>> Begin Rows

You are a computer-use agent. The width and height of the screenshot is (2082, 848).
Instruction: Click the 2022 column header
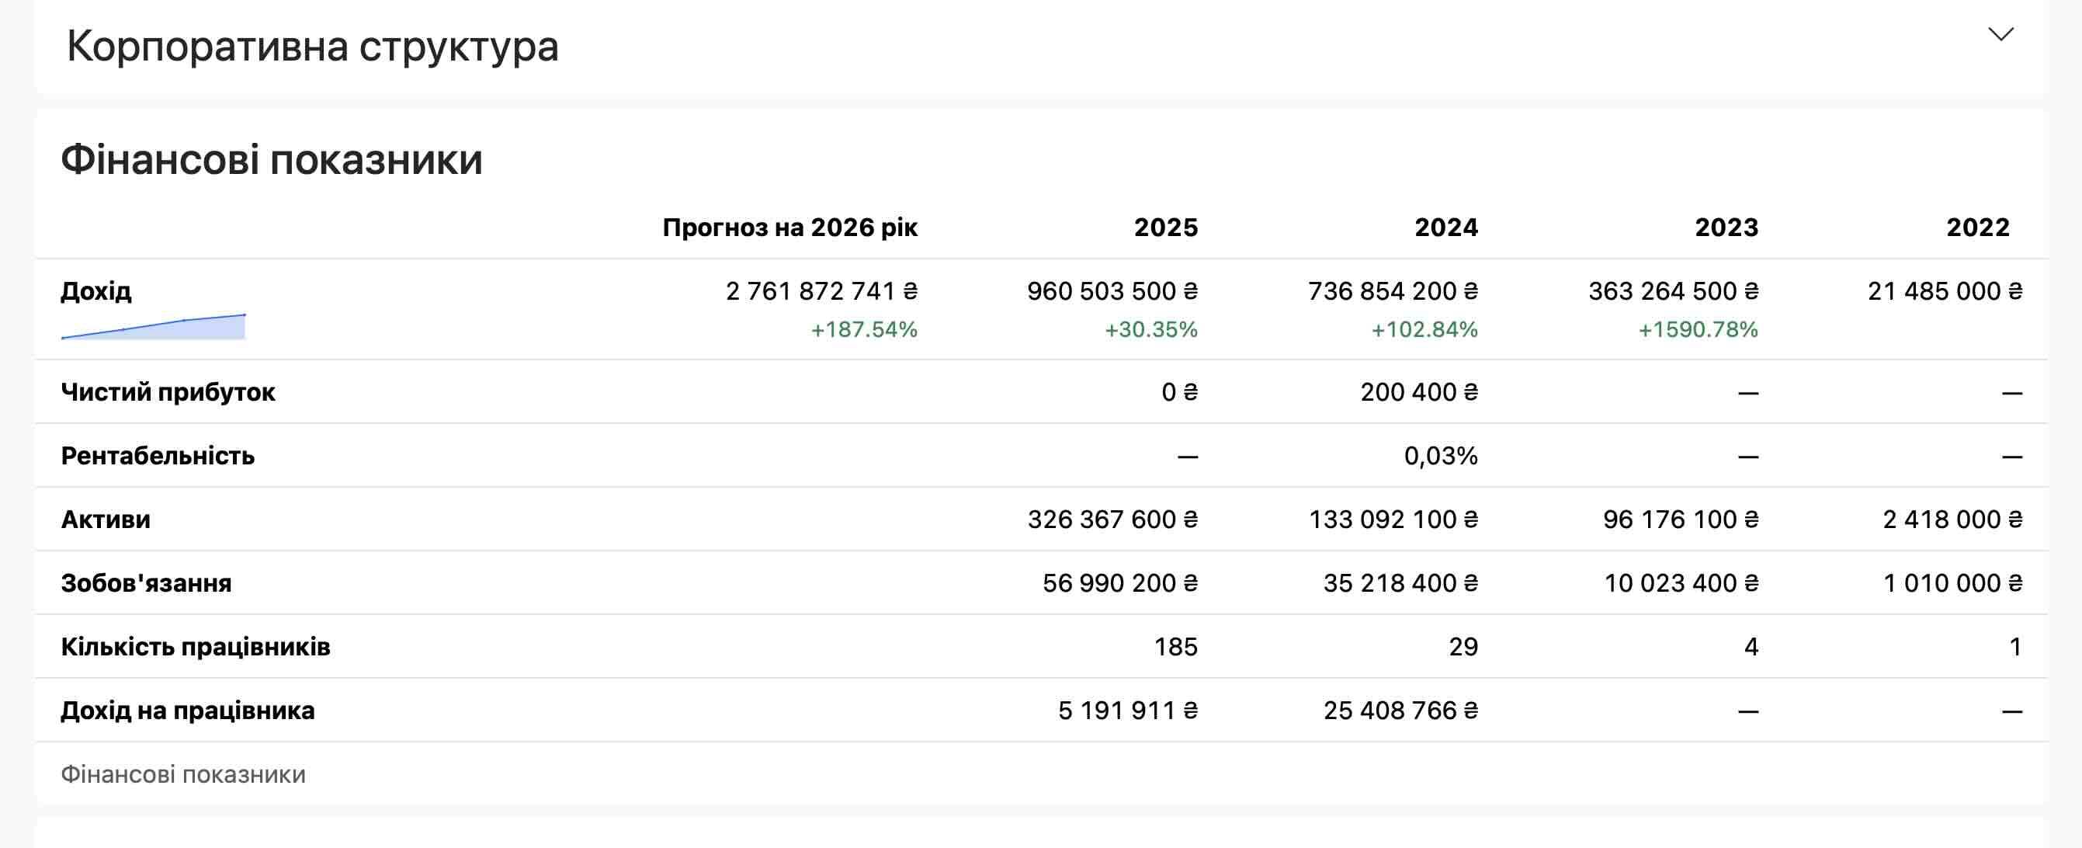1977,227

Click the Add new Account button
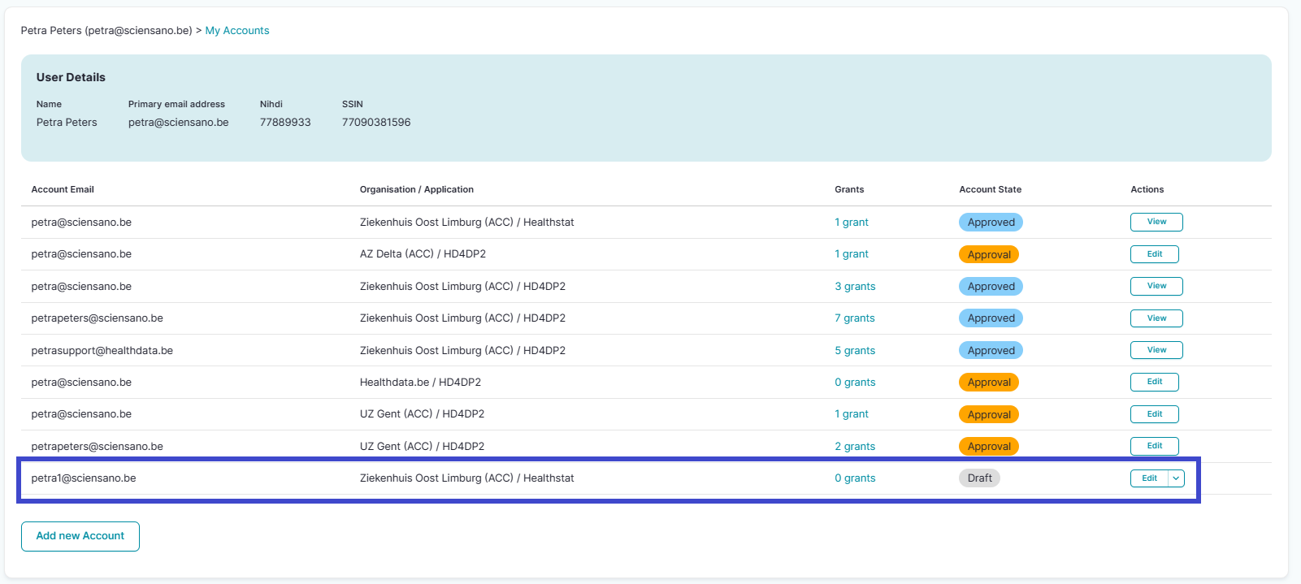click(x=80, y=536)
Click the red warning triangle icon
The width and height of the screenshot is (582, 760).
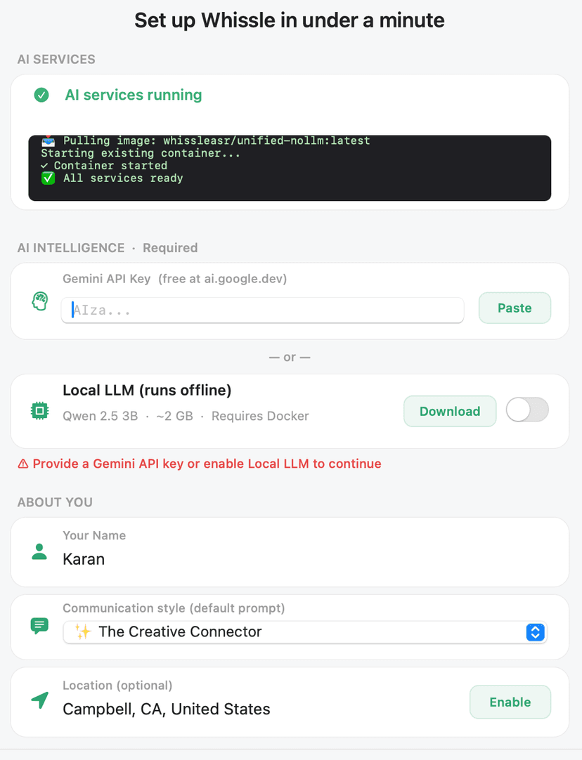[23, 464]
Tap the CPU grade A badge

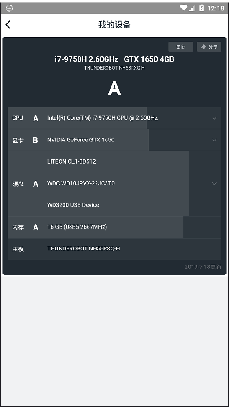36,118
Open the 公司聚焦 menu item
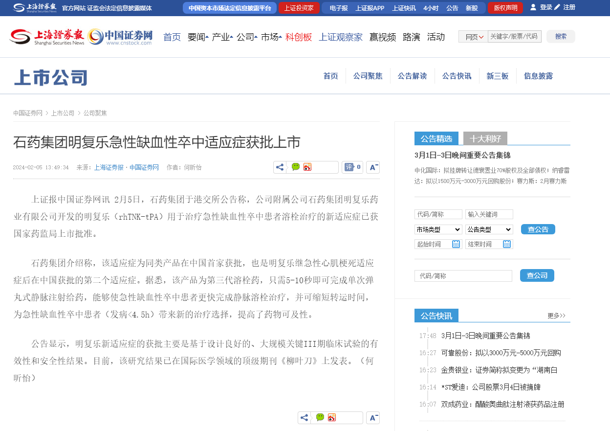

>> End Rows

**Set problem**: Reproduce the text of every entry above word for word, leaving out the pictures.

**Final result**:
You are a computer-use agent. The width and height of the screenshot is (2082, 848).
Instruction: Click the 2022 column header
1977,227

Click the Add new Account button
click(x=80, y=536)
Click the red warning triangle icon
The width and height of the screenshot is (582, 760).
[23, 464]
Tap the CPU grade A badge

36,118
Open the 公司聚焦 menu item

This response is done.